By Karen Dandurant
Posted Jul. 31, 2016 at 3:15 AM
PORTSMOUTH — Too often mental health challenges and drug or alcohol addiction are seen as separate issues, when they should be understood holistically and treated concurrently, according to experts.
Justin Looser, director of Behavioral Health Services at Portsmouth Regional Hospital, and Peter Fifield, manager of Behavioral Health Services at Families First of the Greater Seacoast, both see the need for better coordination in treatment programs.
“What we see is that about 60 percent of those we treat, people struggling with addiction, also have mental health conditions,” Looser said. “If we try to see them as separate issues, and to divide treatment in terms of services, we are likely going to fail. Many suicide cases involve substance abuse. The divide is beginning to change, but very slowly.”
Fifield is dual licensed, for both alcohol and drug counseling and as a clinical mental health counselor.
“It becomes a chicken or the egg conundrum,” Fifield said. “Which came first, the mental health condition or the substance abuse? When you look on the neurological level, we are born with a fight or flight instinct. Our emotional development begins at about age 5, and rational thinking starts at 11 and does not mature until about 25. If a problem with mental health or substance abuse occurs younger, say in an 18- or 19-year-old, at the forefront of their maturity, it is going to become a problem.”

## WORK TO BE COMPLETED
In the article on addiction and mental health, why does Justin Looser expect treatment to fail if the two are handled as separate issues? Explain in one to three sentences.

## GIVEN ENTRIES
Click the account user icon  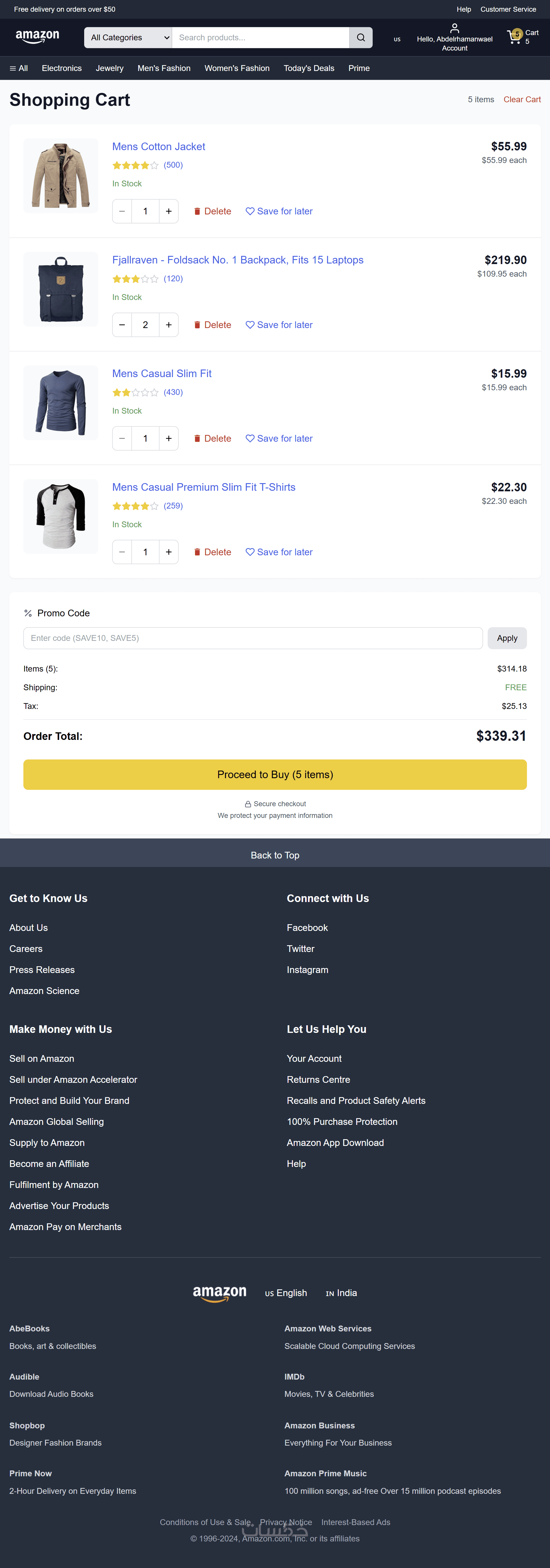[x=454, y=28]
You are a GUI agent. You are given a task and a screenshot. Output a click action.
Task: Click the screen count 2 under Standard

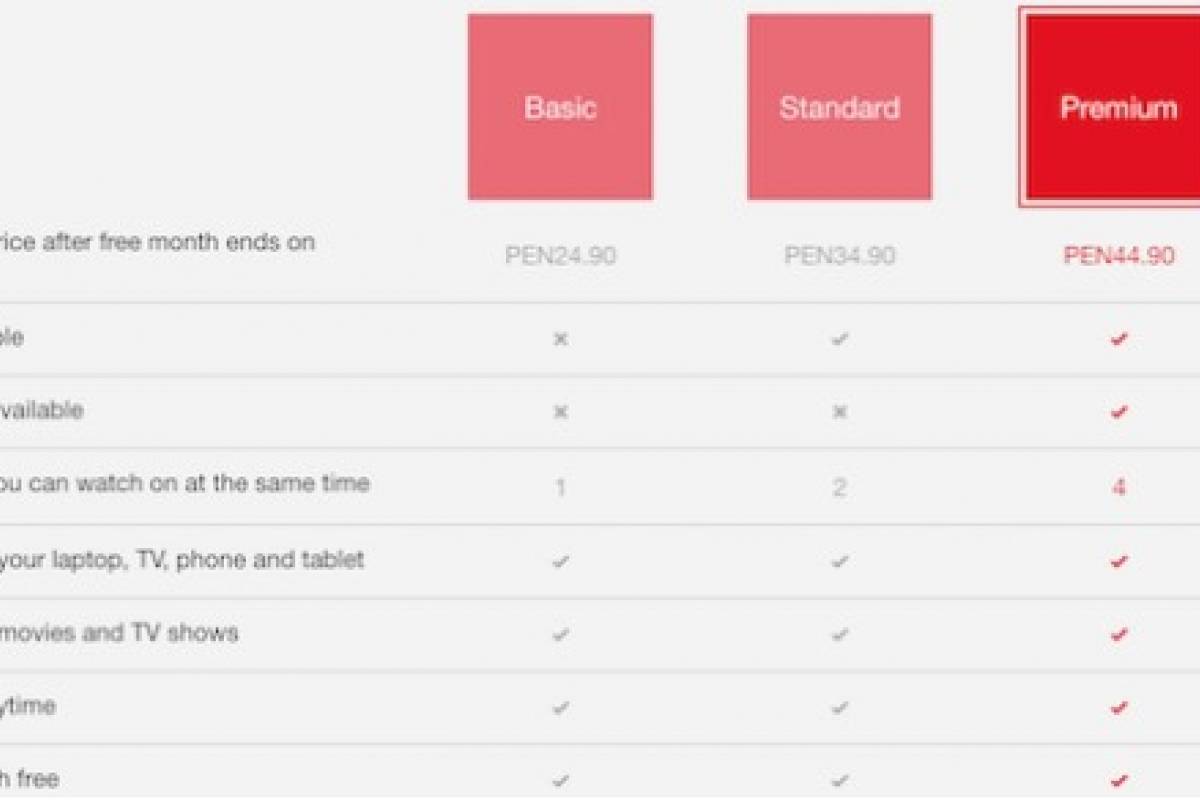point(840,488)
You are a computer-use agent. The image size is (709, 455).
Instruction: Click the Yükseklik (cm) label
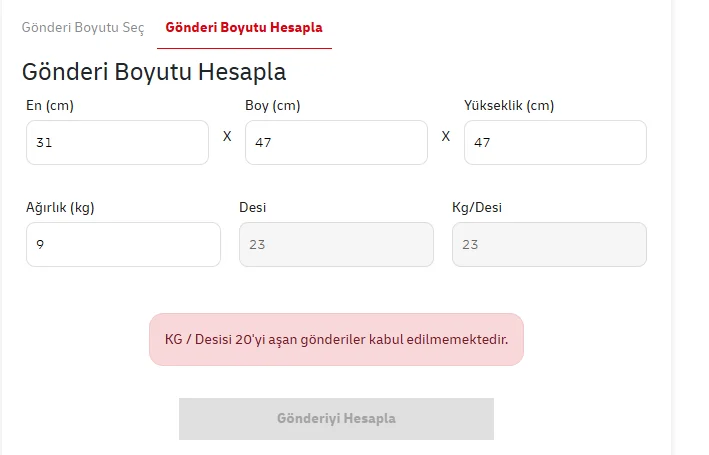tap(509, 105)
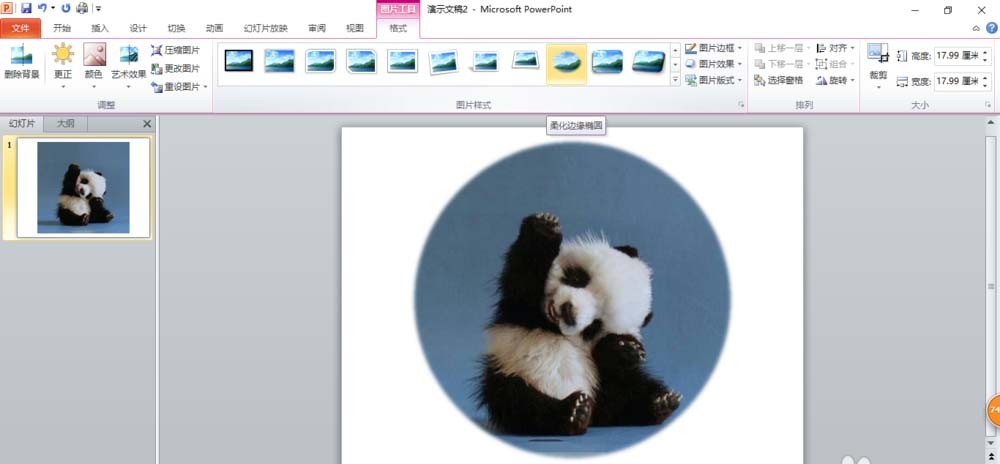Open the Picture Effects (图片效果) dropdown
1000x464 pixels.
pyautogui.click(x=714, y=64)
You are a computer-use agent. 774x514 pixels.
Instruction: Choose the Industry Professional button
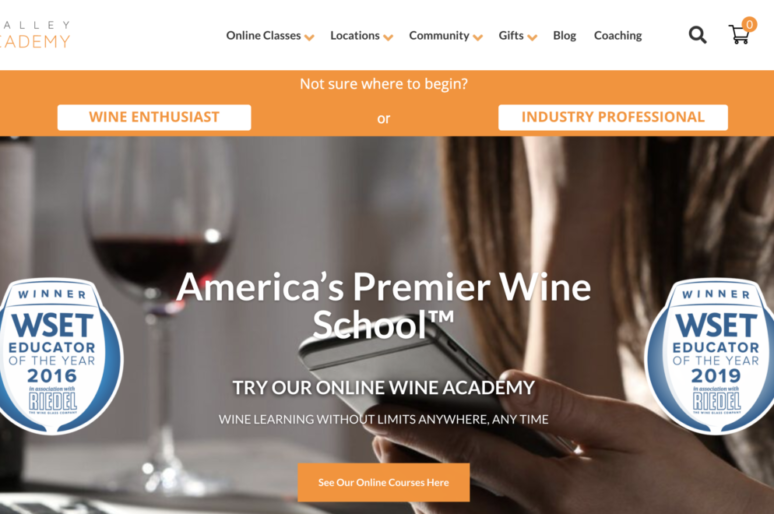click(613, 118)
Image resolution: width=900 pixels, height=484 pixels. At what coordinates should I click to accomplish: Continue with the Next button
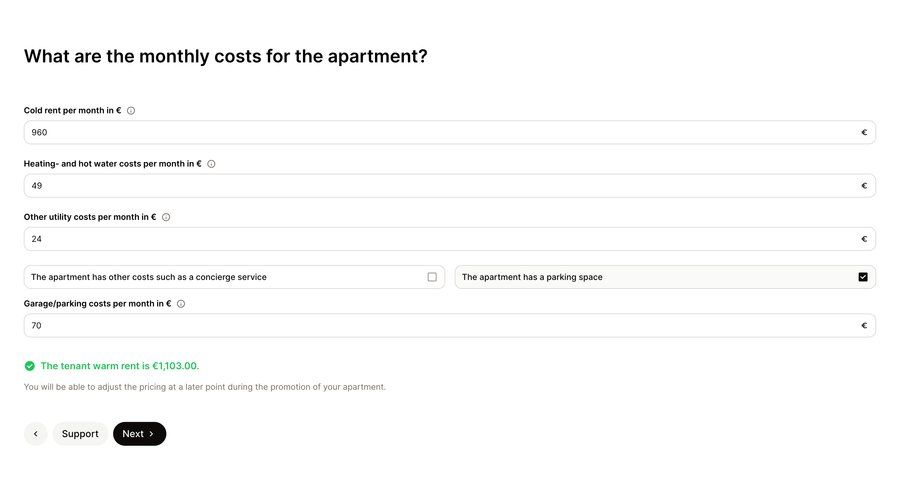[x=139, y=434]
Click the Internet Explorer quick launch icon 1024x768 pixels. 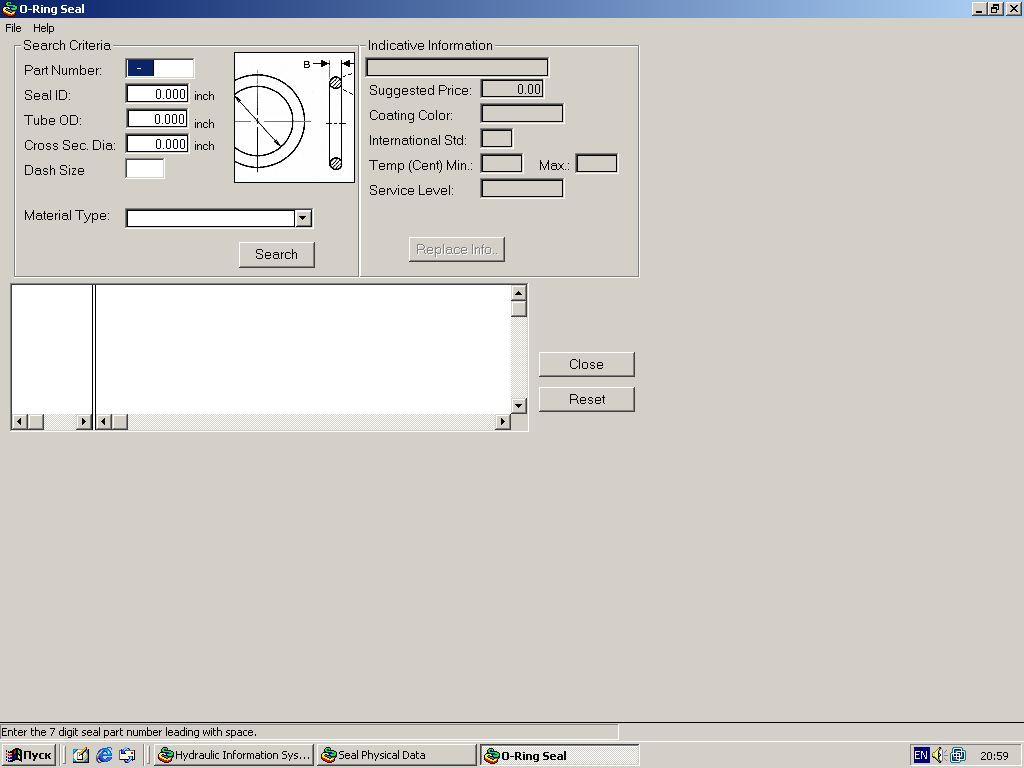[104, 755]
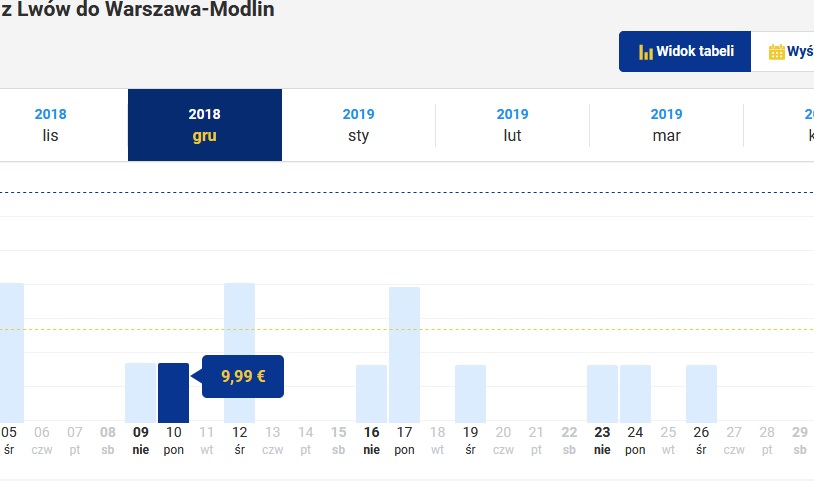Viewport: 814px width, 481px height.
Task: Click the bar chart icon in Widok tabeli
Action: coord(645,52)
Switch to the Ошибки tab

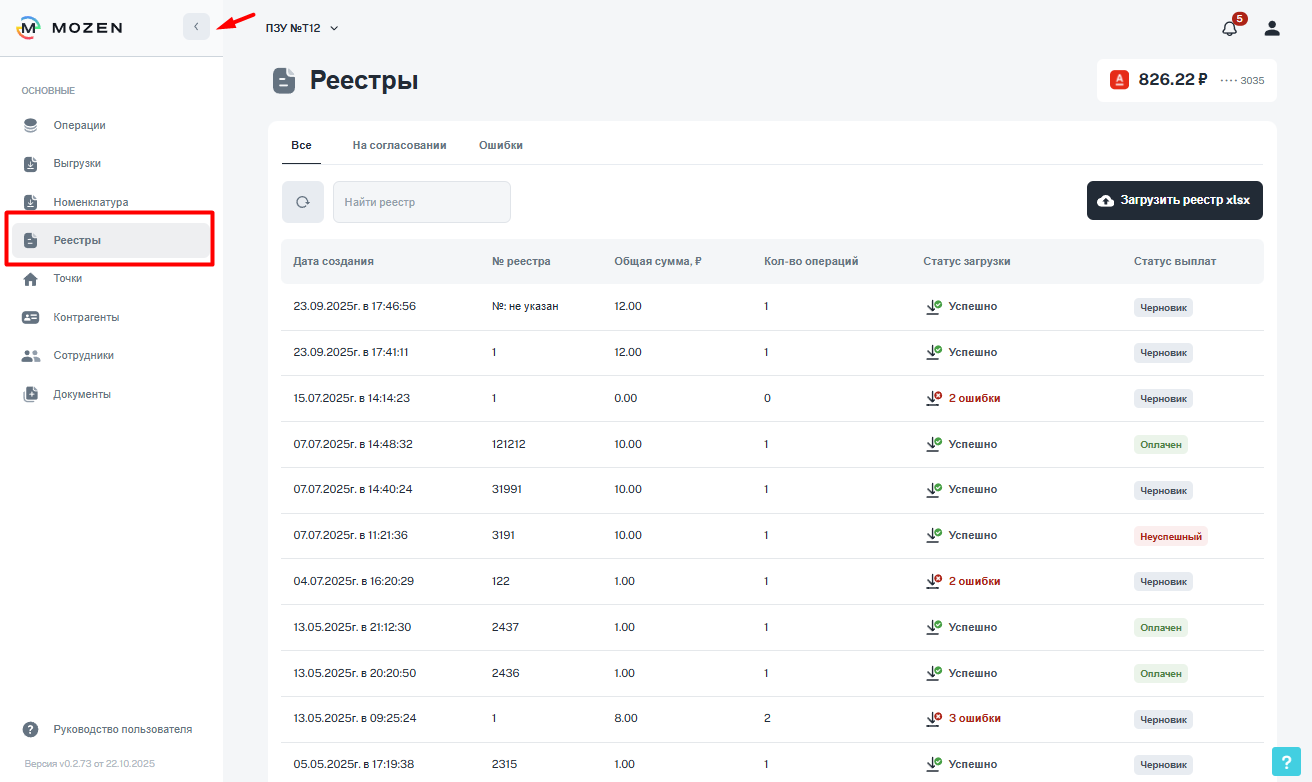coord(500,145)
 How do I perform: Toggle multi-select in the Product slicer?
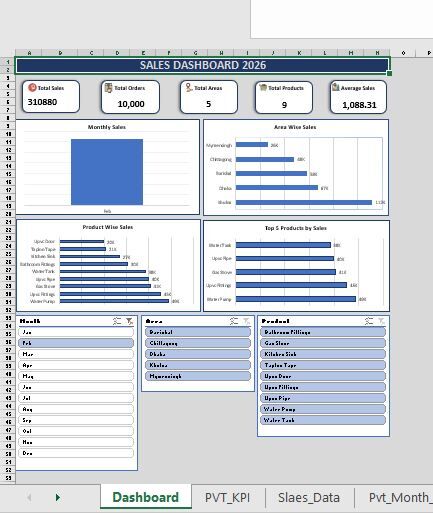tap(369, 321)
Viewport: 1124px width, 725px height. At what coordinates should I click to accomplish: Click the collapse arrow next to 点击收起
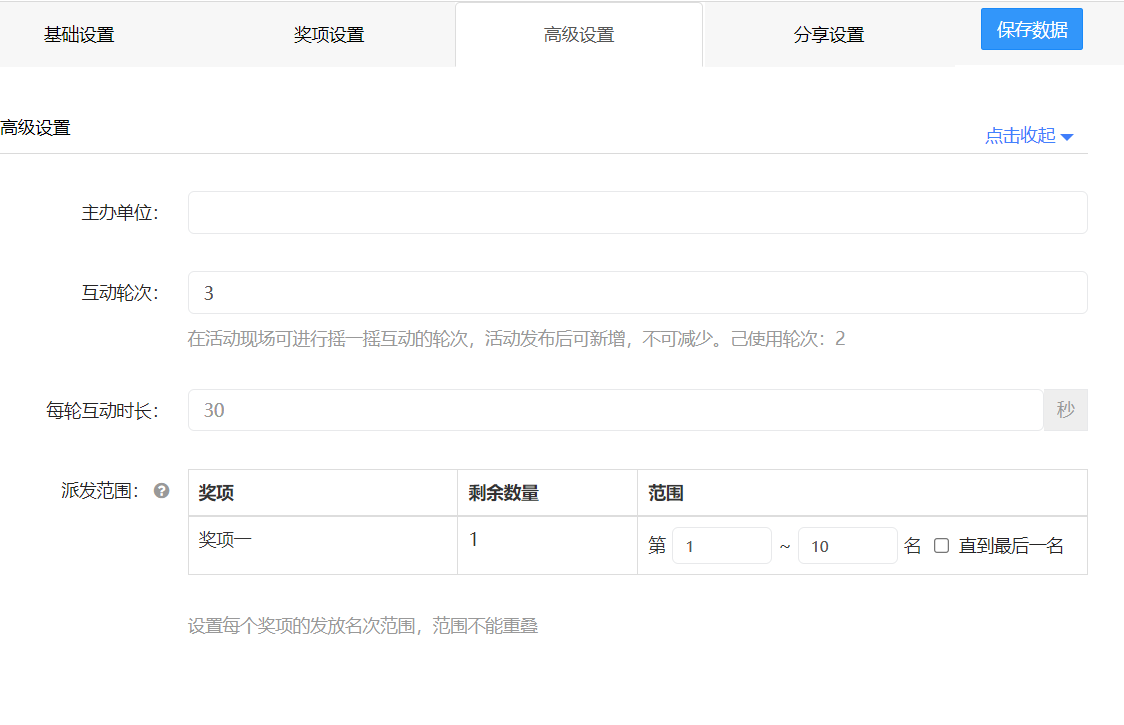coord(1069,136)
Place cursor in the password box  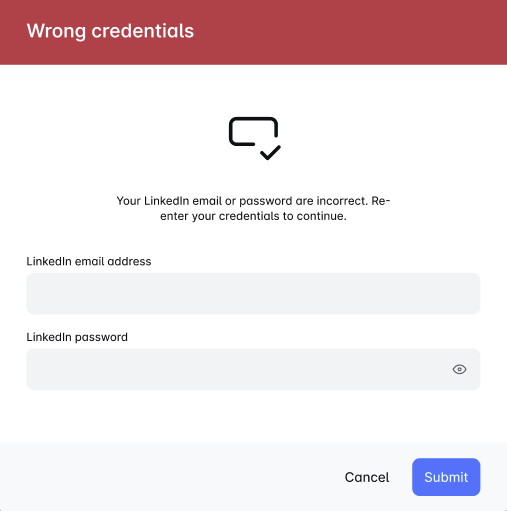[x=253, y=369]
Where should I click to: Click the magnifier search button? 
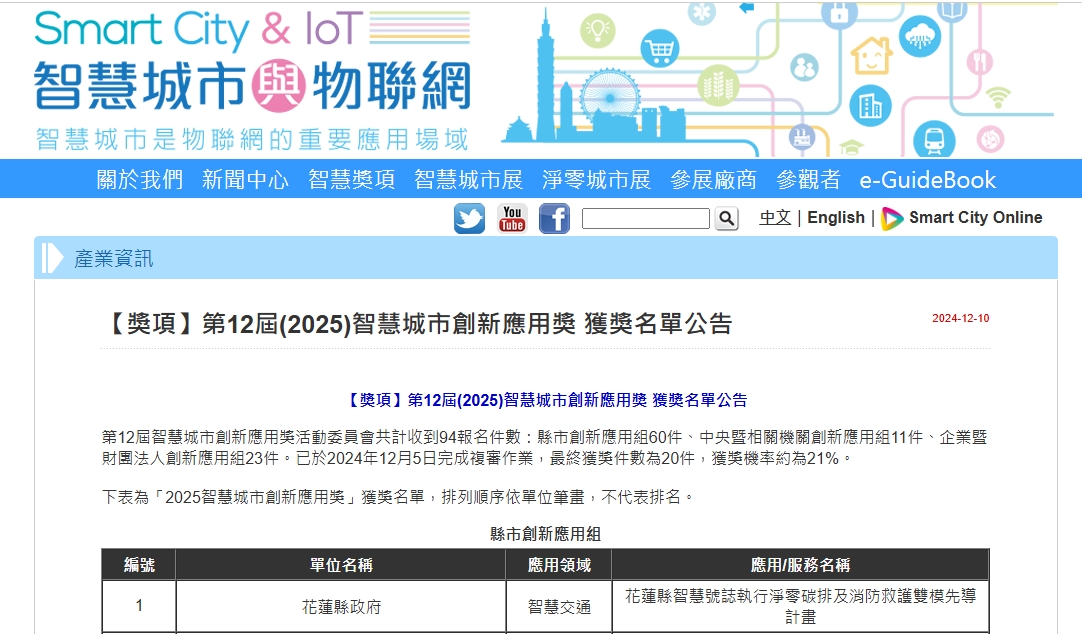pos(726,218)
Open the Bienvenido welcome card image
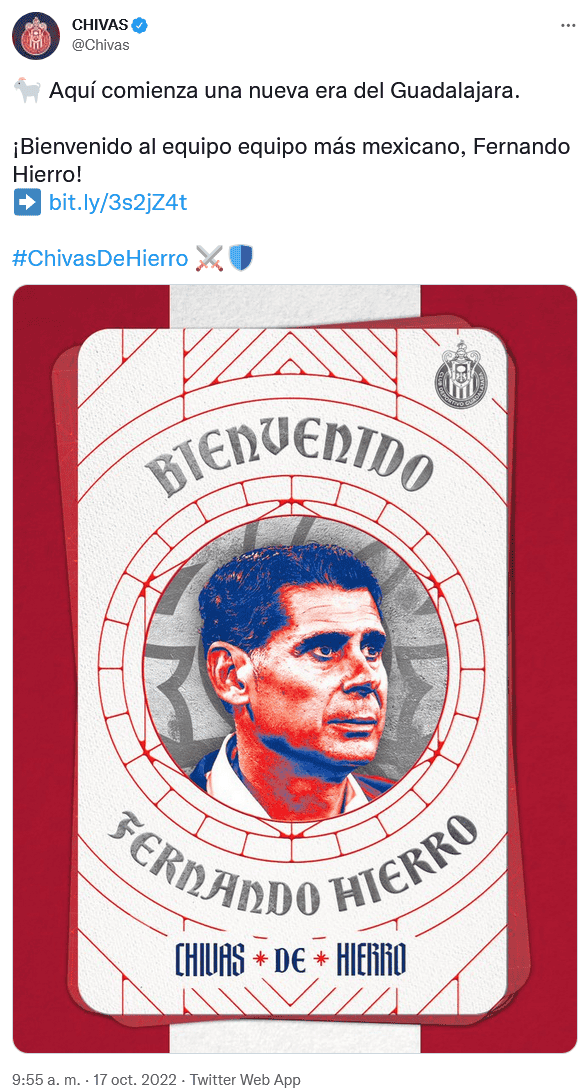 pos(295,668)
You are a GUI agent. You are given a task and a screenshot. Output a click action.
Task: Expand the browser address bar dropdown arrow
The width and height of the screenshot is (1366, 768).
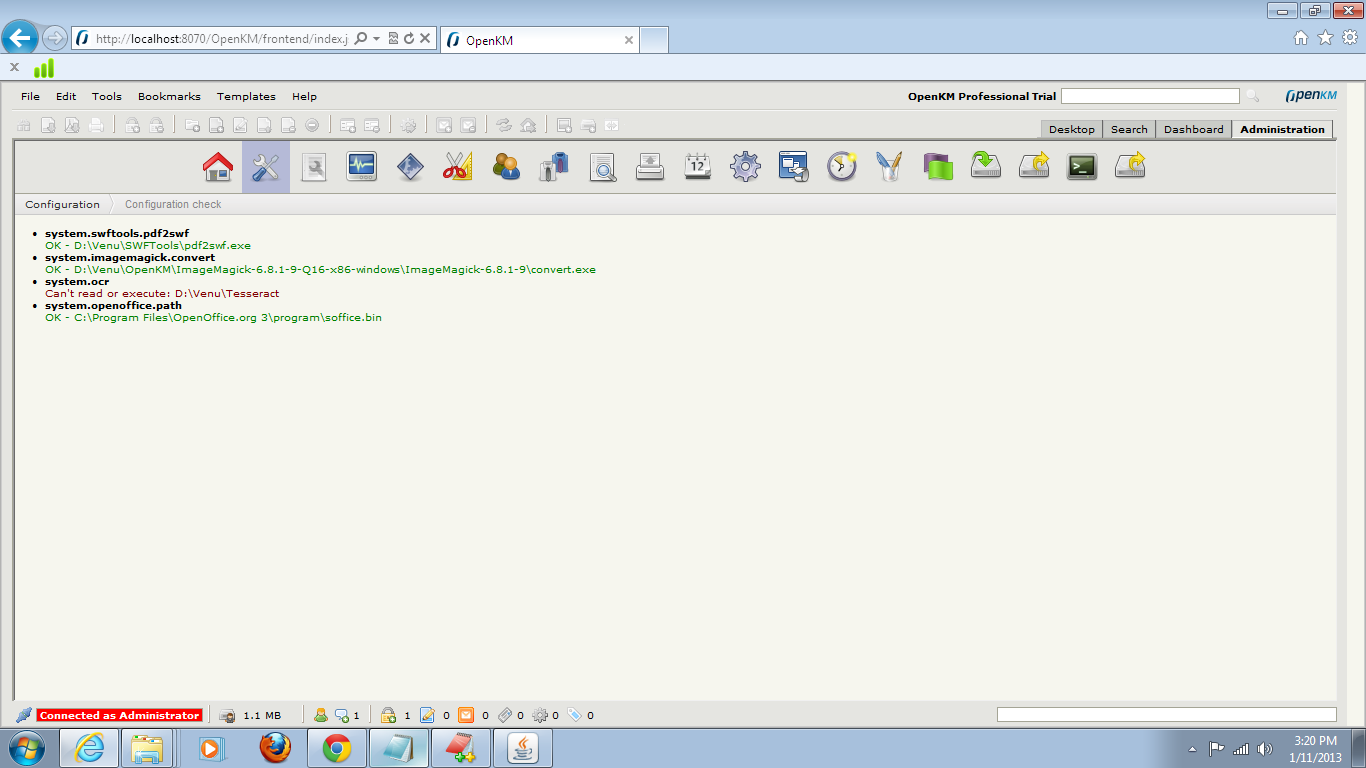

## EXERCISE SOLUTION
Looser says that about 60 percent of the people his service treats for addiction also have mental health conditions. If the two are seen as separate issues and the services are divided, treatment is therefore likely to fail.